If we consider the changes we’d like to realize throughout our organization in the context of Laloux’s model, we have context that’s typically not considered in the implementation of the various frameworks.

For example, each of the frameworks has some recommendations around ceremonies, roles, and responsibilities. If we look at these suggestions with an eye toward our organizational culture, we can get a feel for how much interpersonal change they might require. This is critical to consider -- this is where the sustainability of change is determined.

If the changes that a framework introduces are too large a shift (say, from Amber to Green on Laloux’s model), human behavior indicates that the changes will be met with one of two responses:

  • noncommitment/passive support;

  • or outright fighting the changes

In Laloux’s model, this would be indicated by either falling back into the inherent behaviors of our current stage or maybe even regressing to a previous stage. The challenge of adopting a framework is not in following its recommended ceremonies and roles. The challenge is in making those ceremonies and roles an achievable step forward for our company. And there’s not a one-size-fits-all model available for that.

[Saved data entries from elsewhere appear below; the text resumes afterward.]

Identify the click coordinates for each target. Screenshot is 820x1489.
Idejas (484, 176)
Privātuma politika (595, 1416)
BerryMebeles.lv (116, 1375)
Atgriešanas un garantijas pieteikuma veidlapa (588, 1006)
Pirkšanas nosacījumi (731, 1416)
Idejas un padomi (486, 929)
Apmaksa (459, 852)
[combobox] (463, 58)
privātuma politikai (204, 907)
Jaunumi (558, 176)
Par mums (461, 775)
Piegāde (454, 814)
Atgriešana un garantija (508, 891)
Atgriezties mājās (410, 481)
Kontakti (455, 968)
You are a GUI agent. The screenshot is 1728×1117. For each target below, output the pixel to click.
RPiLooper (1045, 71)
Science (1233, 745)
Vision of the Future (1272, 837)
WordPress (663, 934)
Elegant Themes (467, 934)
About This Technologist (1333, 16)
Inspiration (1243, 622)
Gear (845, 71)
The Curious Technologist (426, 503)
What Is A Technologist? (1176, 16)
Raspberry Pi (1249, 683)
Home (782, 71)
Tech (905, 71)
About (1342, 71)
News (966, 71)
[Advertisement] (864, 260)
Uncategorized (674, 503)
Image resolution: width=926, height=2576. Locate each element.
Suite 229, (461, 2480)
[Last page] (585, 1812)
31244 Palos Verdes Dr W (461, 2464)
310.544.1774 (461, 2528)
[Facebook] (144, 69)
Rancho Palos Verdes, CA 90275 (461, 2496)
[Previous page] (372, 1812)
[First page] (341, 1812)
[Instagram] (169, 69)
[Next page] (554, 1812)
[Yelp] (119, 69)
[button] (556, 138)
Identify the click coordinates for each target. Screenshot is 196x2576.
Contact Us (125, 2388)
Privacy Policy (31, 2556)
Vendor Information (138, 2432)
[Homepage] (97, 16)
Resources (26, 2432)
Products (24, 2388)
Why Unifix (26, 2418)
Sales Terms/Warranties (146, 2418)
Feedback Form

The other aspect of understanding where you want to go organizationally deals with paying attention to the way people handle change. In any change initiative, it’s imperative to let the people that are going to be affected know:

  • what the changes are;

  • how they will be impacted;

  • and what the reasons for undertaking the changes are.

It’s been said that people don’t fear change as much as they fear the uncertainty associated with the change. By making the facets of the change understandable and accessible to the organization at large, we increase our chances of a successful implementation.

Scaling Agile: The Takeaway

Organizational development is a complex and dynamic component, especially if you’re thinking of utilizing one of the many Agile scaling frameworks in the market. In the end, the important task is not deciding what framework to use. It’s to understand where your organization is today and where you’re planning to take it tomorrow with the assistance of a framework.

By understanding your answers to these two questions more fully, you can better understand and prepare for the changes that your eventual framework choice will help usher in. While each framework will tell you how it can fit your organization, the reality is that some that will fit more readily than others. To find out which ones those are, you have to look within your organization.